● WHAT THIS TASK INVOLVES: Nothing but the lines below from the one with "Viewport: 654px width, 404px" through the one with "Given: Select the '1) Dane podstawowe' tab" should be output, each exactly as given, and no pictures.

** SUPPLIED MATERIAL follows **

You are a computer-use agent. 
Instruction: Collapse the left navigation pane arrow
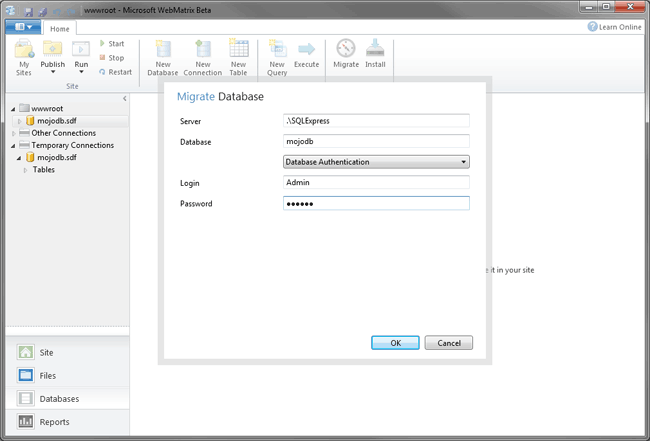tap(124, 98)
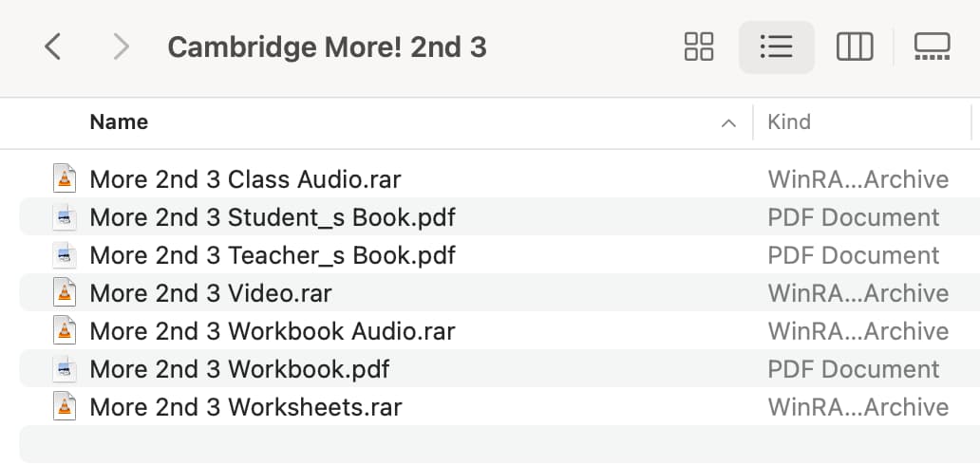Image resolution: width=980 pixels, height=465 pixels.
Task: Click the empty row below Worksheets.rar
Action: (x=499, y=444)
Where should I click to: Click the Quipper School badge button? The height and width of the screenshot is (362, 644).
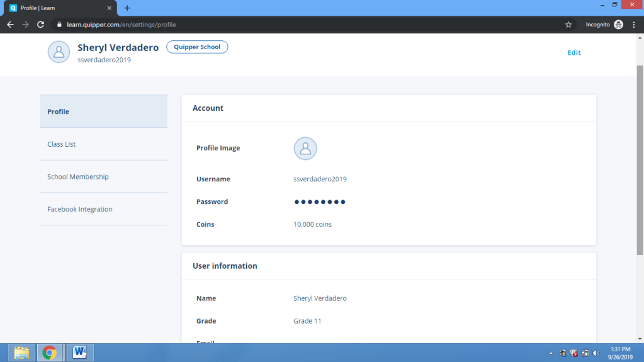click(197, 47)
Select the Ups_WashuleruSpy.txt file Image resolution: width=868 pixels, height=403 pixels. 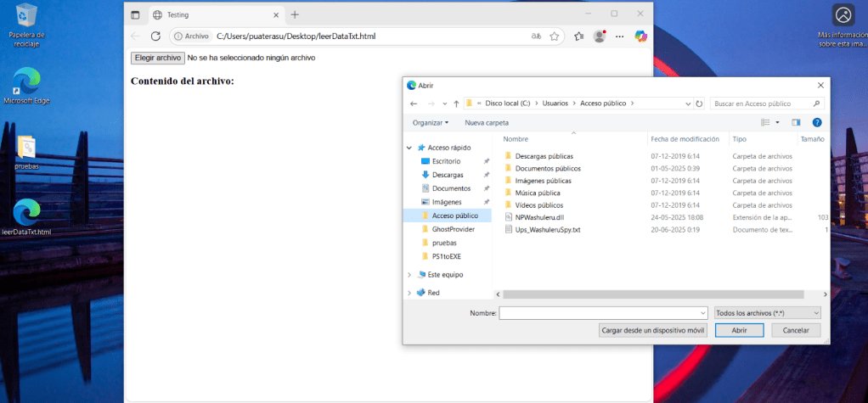click(x=547, y=229)
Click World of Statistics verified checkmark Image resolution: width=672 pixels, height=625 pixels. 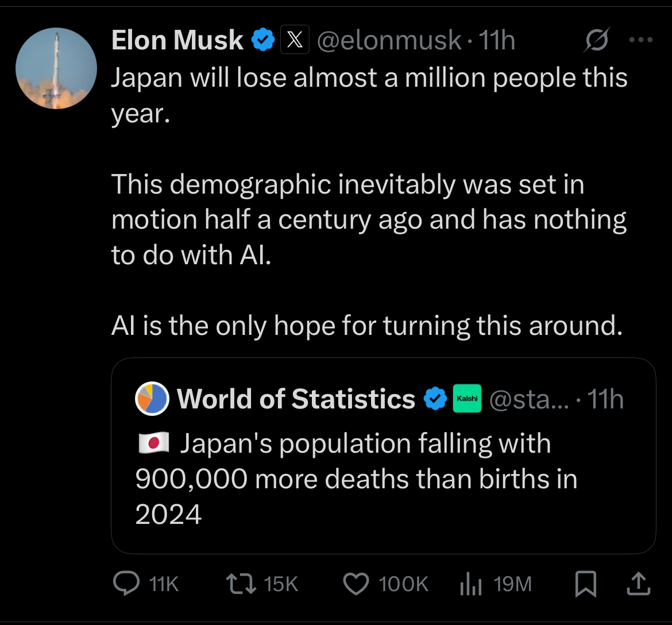pyautogui.click(x=435, y=399)
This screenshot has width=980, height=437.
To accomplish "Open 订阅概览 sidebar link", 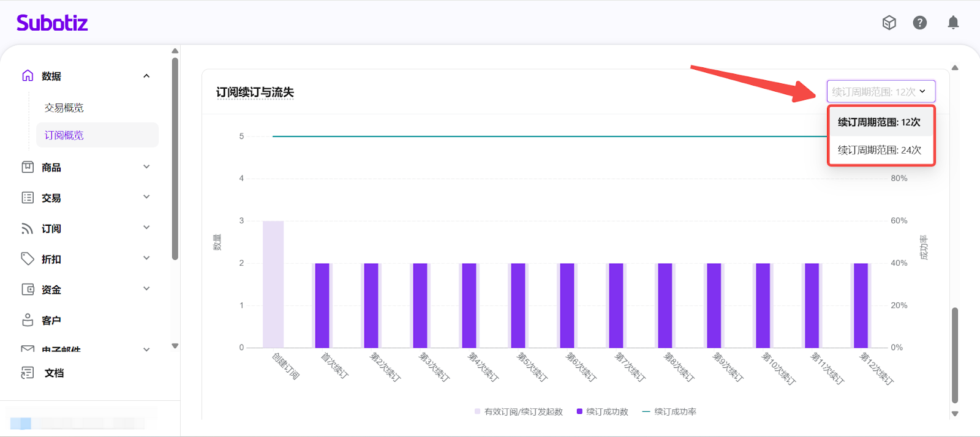I will pos(64,135).
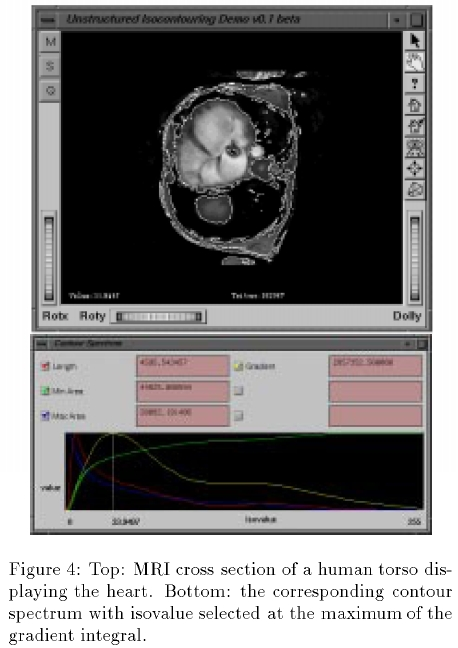
Task: Open the viewer window menu button
Action: (x=48, y=19)
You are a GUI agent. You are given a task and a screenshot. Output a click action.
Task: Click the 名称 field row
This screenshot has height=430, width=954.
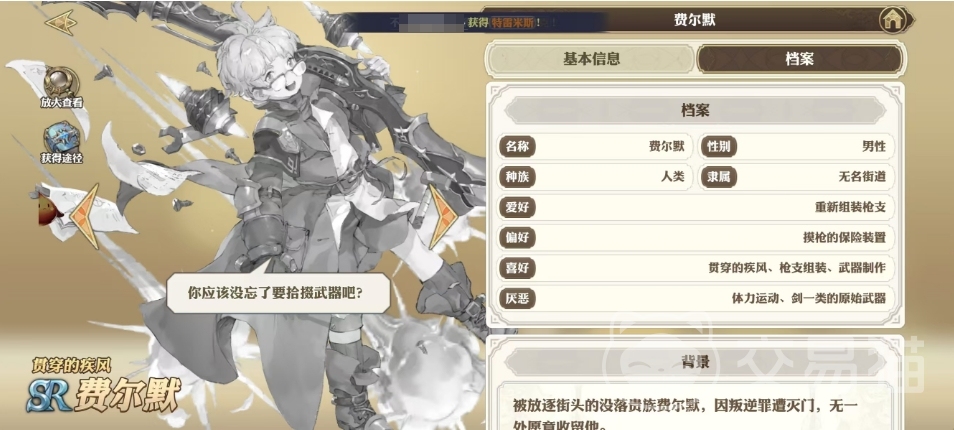click(x=595, y=147)
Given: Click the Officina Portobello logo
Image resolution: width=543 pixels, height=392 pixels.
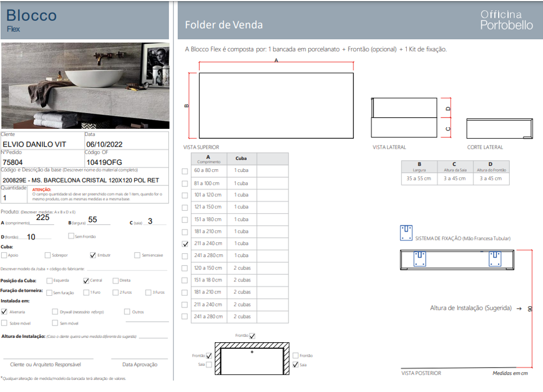Looking at the screenshot, I should point(506,20).
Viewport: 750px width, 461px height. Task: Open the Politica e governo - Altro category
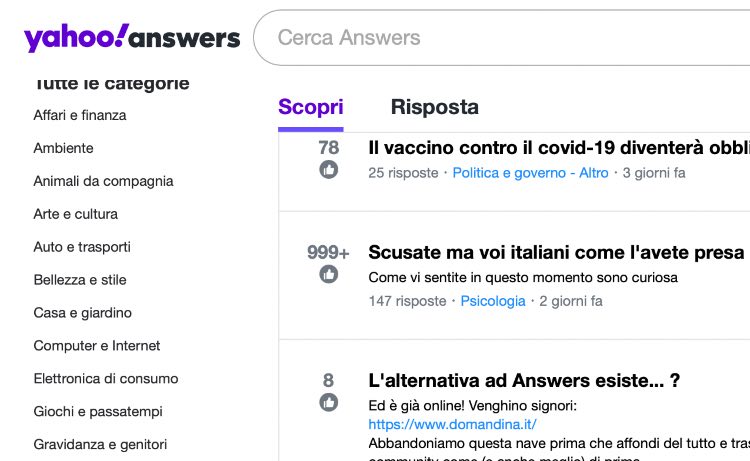(x=530, y=173)
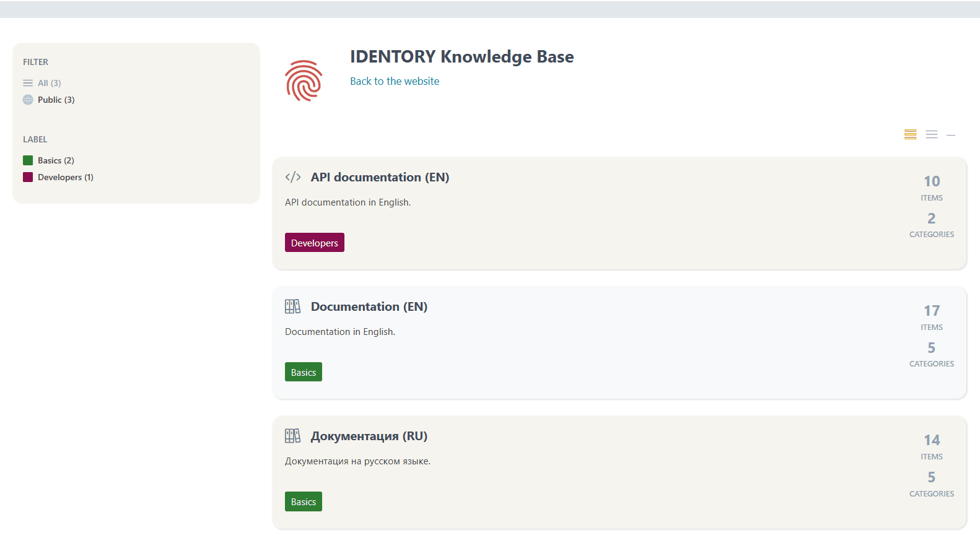980x538 pixels.
Task: Click the list icon beside All filter
Action: pos(28,83)
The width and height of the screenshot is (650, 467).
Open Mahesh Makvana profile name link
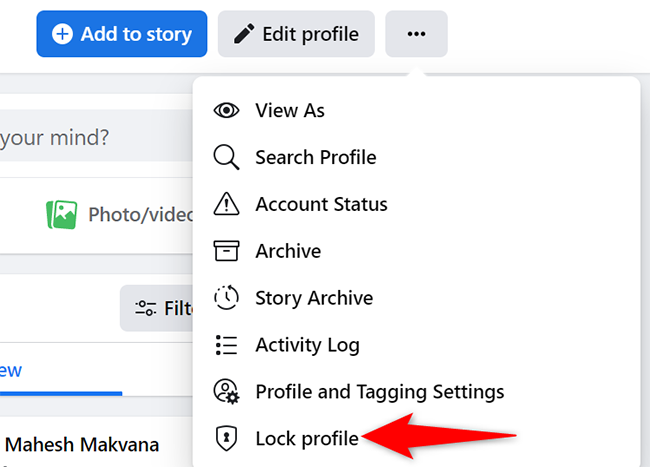[x=83, y=443]
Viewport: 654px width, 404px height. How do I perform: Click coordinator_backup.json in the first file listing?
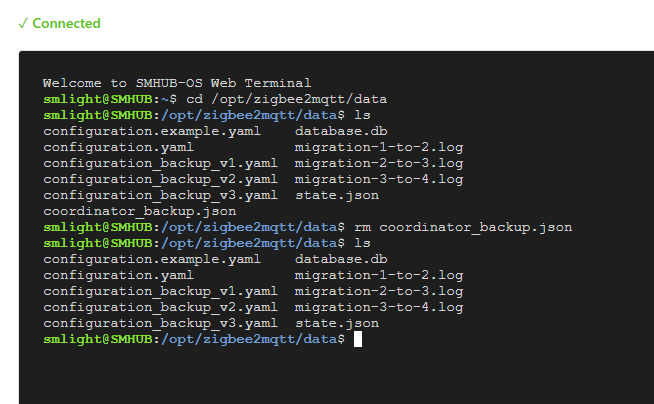coord(140,211)
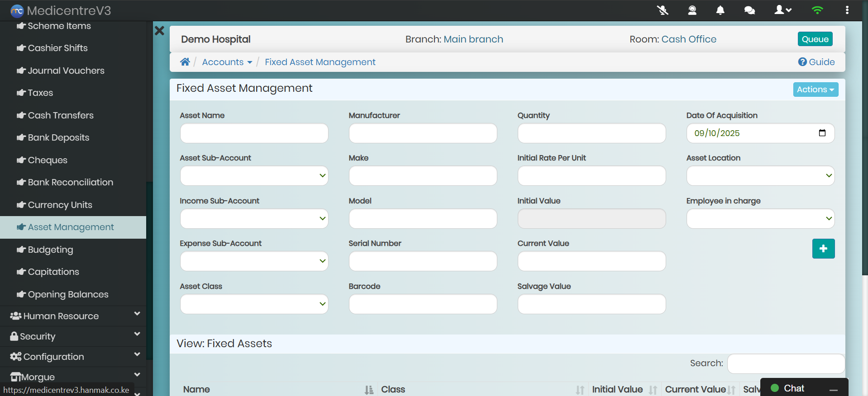Click the support agent headset icon
Viewport: 868px width, 396px height.
(x=692, y=10)
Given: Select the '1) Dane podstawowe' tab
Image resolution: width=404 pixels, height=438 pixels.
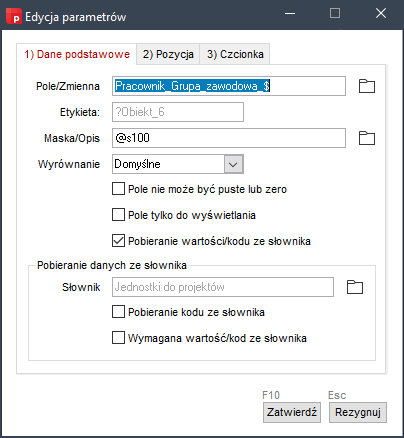Looking at the screenshot, I should tap(77, 54).
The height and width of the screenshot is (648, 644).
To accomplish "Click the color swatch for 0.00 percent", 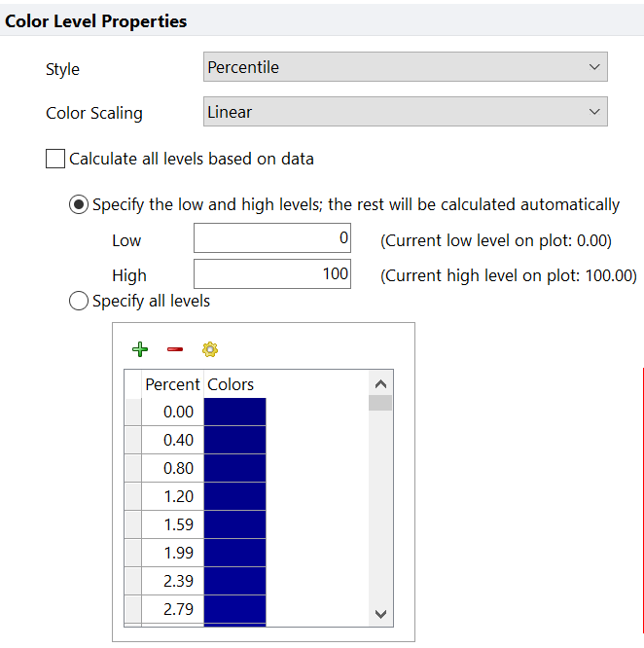I will coord(234,412).
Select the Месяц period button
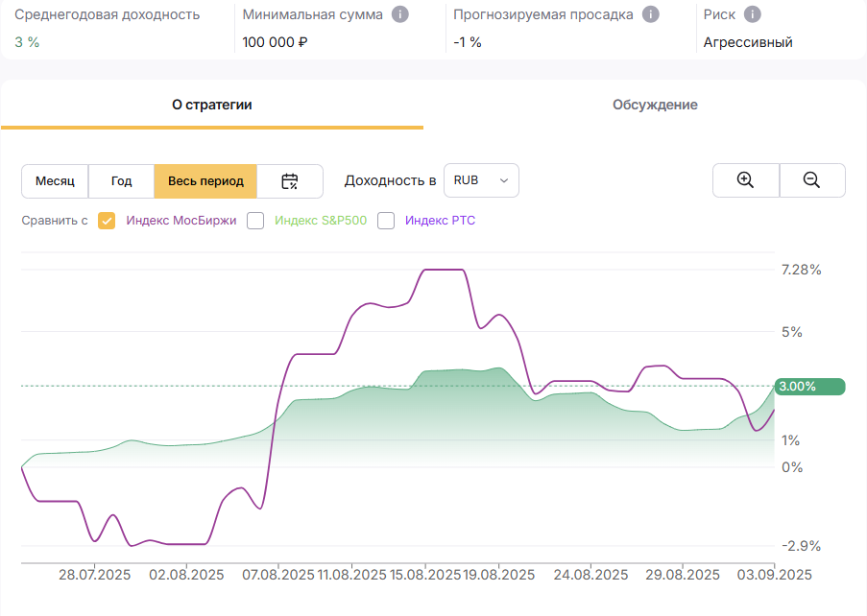This screenshot has height=616, width=867. 55,180
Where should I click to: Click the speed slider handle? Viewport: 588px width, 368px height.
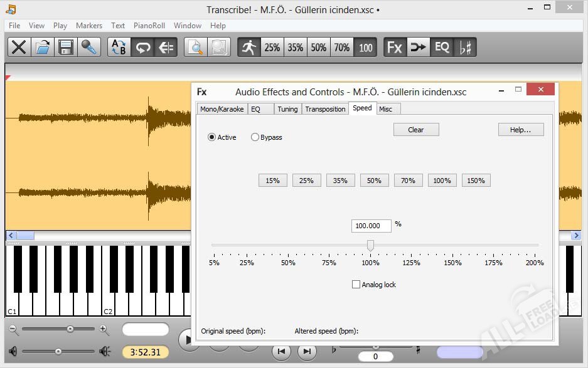pyautogui.click(x=370, y=245)
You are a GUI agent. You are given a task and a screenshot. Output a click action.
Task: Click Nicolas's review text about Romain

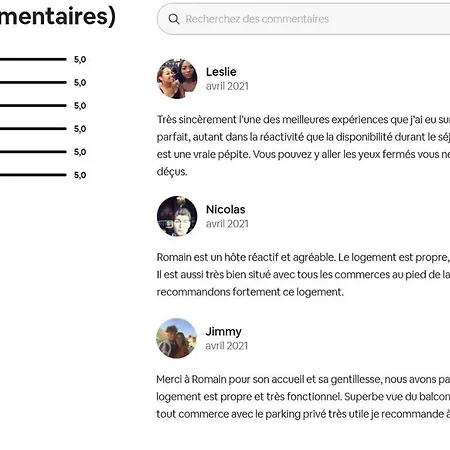pos(303,275)
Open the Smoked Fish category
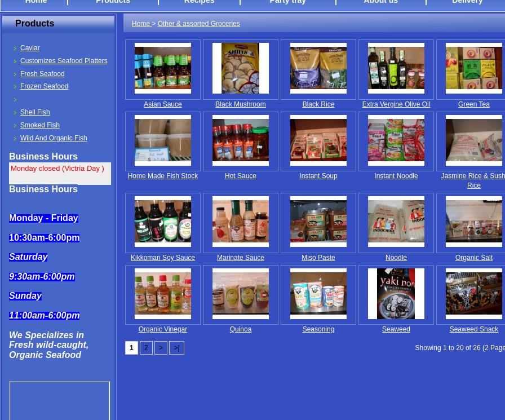Screen dimensions: 505x420 tap(40, 125)
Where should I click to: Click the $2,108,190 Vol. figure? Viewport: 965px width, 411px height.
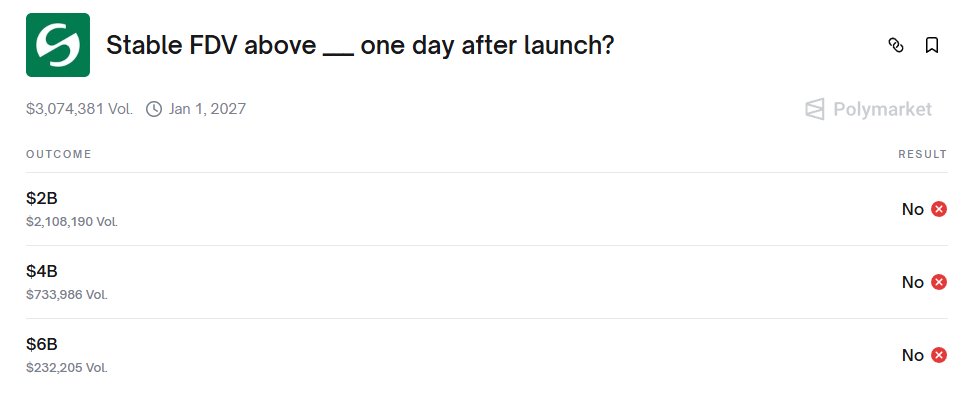pos(72,221)
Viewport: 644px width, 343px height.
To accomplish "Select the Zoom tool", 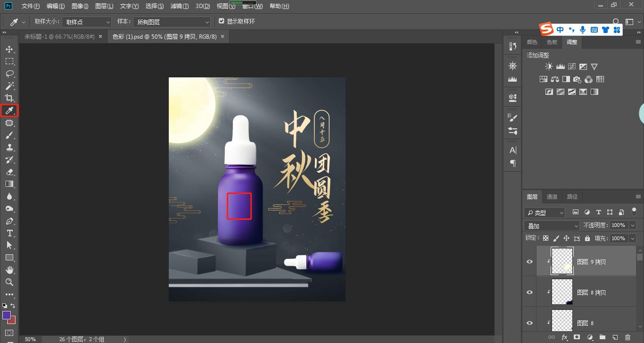I will 10,282.
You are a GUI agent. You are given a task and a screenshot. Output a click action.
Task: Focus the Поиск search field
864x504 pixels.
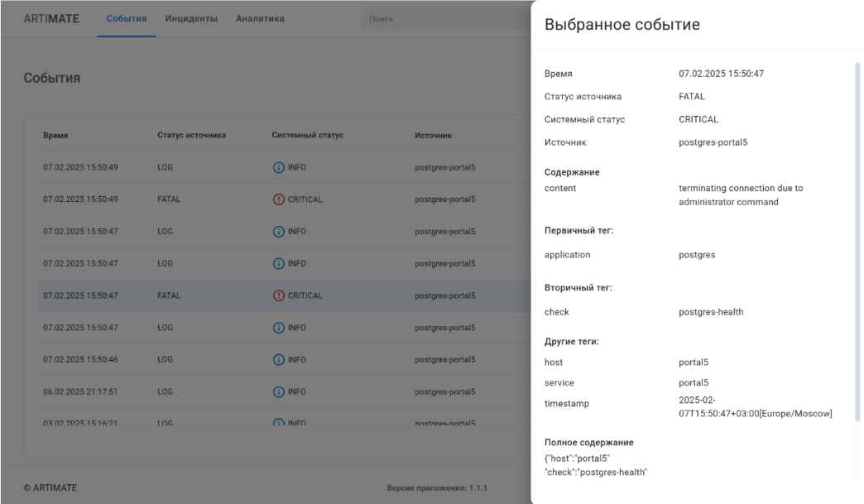(445, 19)
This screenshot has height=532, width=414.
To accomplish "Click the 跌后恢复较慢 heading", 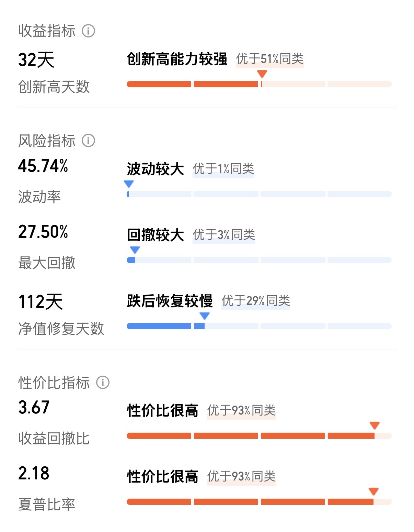I will (x=170, y=301).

** End of SUPPLIED MATERIAL **

● THE COMPLETED TASK:
Viewport: 654px width, 404px height. How do I perform: Click coordinator_backup.json in the first file listing?
coord(140,211)
Click the support agent headset icon
Viewport: 868px width, 396px height.
(x=692, y=10)
Given: Select the '1) Dane podstawowe' tab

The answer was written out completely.